進了電梯,空間密閉,簡嘉覺得氣氛沉寂死掉了,她幾次張嘴,隻能看到陳清焰線條俊朗的側臉,微抿的薄唇,漠然而獨自美麗著。
進了門,簡嘉洗乾淨手,跪在茶幾旁,從包裡翻東西,沒找到,自言自語的:“我明明帶了的。”
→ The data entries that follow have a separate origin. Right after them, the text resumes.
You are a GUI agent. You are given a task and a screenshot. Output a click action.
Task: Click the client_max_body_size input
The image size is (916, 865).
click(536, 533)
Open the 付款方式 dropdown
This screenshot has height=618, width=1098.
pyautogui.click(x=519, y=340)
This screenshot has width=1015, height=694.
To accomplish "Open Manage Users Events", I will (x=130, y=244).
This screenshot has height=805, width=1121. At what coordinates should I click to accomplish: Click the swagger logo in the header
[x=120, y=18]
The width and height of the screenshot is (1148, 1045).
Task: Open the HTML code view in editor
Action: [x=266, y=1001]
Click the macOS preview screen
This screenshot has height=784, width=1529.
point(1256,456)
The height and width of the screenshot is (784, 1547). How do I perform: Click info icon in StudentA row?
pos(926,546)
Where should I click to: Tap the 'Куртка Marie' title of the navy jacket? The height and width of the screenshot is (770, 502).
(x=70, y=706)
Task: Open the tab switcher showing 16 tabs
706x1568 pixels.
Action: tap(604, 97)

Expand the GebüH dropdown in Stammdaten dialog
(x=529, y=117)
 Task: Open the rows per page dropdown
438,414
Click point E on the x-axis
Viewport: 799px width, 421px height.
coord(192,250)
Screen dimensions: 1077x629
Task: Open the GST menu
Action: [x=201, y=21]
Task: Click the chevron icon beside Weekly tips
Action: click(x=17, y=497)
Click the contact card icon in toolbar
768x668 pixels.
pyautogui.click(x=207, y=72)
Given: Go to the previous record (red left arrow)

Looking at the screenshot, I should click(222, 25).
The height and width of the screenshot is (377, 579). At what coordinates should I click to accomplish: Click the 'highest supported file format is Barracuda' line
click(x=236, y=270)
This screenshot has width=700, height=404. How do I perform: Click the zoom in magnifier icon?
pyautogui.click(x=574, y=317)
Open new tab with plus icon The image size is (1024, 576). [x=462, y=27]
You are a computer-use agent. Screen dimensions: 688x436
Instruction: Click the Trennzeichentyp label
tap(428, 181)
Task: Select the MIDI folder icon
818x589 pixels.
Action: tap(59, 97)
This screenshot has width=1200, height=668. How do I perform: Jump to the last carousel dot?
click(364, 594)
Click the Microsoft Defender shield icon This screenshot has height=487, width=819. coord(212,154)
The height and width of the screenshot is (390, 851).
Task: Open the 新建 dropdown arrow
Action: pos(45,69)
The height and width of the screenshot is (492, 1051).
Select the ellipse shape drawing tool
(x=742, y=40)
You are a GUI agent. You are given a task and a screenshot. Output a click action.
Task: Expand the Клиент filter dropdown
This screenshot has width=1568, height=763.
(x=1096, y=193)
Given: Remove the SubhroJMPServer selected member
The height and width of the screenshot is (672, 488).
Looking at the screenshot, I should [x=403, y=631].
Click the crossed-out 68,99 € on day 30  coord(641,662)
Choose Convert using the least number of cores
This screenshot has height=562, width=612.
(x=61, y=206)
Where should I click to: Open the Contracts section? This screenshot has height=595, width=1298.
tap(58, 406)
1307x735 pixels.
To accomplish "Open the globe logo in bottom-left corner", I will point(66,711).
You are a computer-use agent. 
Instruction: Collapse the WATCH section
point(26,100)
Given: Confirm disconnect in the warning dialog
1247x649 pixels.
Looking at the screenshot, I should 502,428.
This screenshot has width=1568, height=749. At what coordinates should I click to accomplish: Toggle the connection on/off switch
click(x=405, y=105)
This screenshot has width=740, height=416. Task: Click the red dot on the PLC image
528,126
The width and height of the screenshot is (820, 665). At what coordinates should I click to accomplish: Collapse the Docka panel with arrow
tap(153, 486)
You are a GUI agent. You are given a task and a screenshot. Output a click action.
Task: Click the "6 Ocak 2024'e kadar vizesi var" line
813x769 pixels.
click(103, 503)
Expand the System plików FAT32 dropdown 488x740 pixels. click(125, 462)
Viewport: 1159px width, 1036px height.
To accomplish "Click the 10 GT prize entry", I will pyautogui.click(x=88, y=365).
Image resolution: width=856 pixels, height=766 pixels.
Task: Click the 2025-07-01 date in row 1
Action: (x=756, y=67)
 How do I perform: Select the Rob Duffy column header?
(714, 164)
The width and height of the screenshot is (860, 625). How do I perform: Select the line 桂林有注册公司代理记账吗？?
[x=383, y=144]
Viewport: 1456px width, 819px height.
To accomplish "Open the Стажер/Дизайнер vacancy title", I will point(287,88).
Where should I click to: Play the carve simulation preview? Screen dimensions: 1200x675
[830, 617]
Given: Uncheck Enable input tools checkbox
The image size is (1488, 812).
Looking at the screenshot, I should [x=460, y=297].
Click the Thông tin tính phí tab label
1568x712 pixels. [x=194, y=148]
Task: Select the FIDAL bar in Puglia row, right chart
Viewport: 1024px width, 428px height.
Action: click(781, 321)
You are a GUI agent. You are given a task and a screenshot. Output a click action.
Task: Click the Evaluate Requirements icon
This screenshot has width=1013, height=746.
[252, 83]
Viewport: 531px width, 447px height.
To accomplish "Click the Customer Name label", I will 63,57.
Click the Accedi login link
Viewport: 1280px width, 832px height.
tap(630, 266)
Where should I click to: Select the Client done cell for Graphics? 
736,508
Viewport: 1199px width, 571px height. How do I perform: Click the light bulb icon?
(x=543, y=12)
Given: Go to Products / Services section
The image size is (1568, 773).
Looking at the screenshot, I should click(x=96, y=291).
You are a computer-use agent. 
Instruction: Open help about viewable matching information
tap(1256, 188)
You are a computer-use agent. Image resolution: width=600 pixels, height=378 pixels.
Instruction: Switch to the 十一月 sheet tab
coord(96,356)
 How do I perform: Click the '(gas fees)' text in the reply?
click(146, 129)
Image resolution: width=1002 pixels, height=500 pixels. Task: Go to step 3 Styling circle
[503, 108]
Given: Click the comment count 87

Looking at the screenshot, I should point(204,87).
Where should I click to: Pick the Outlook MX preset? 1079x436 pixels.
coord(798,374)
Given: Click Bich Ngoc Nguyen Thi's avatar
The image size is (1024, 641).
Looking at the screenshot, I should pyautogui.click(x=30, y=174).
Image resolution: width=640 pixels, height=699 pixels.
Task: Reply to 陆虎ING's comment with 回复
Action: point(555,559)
陳清焰一直獵人般看著她,沒說話,彎腰,直接把人拉起來摟進懷中,很有欲望地找她柔軟的唇。
簡嘉一下化了。
兩人滿口中都是她剛才吃的藍莓味兒,甜,軟,黏黏的。
他非常嫻熟地騰出手,拉開她後背拉鏈,去愛撫光滑。
兩人的唇舌,不願意分開。
“我們還出去嗎?”簡嘉從熱吻中掙紮一下,抬眼看他。
陳清焰眼睛裡有野草瘋長,不回答,捧起她的臉,隻管溺水似地不住吻。
他其實非常想念她的身體。
吻累了,才伸手替簡嘉撩開弄亂的頭發:“你又吃糖了?”
內衣不知什麼時候,被他解開了。
露著雪白的半邊身子。
簡嘉靦腆一笑,點了下頭,她被他撩得呼吸聲更不穩,眼睛微醺地問他:
“陳醫生,你……”
她忽然勾住他脖子,在耳邊,輕輕吹氣:“我們多久沒那個了……”
說完,沒臉似的把臉埋在男人的頸肩,抱住他。
“哪個?”陳清焰又開始吻她,從耳朵那,一點點啄。
她覺得癢,忍不住笑出聲,一推他的肩膀,臉熟透了,手學他,去解男士襯衫的紐扣,顫抖著。
又大膽又害羞。
他太壞了,總裝作不懂。
陳清焰把她抵在牆壁上,撐起手,在她上方,黑眼睛裡笑了笑,低沉說:“我這就跟你那個好不好?”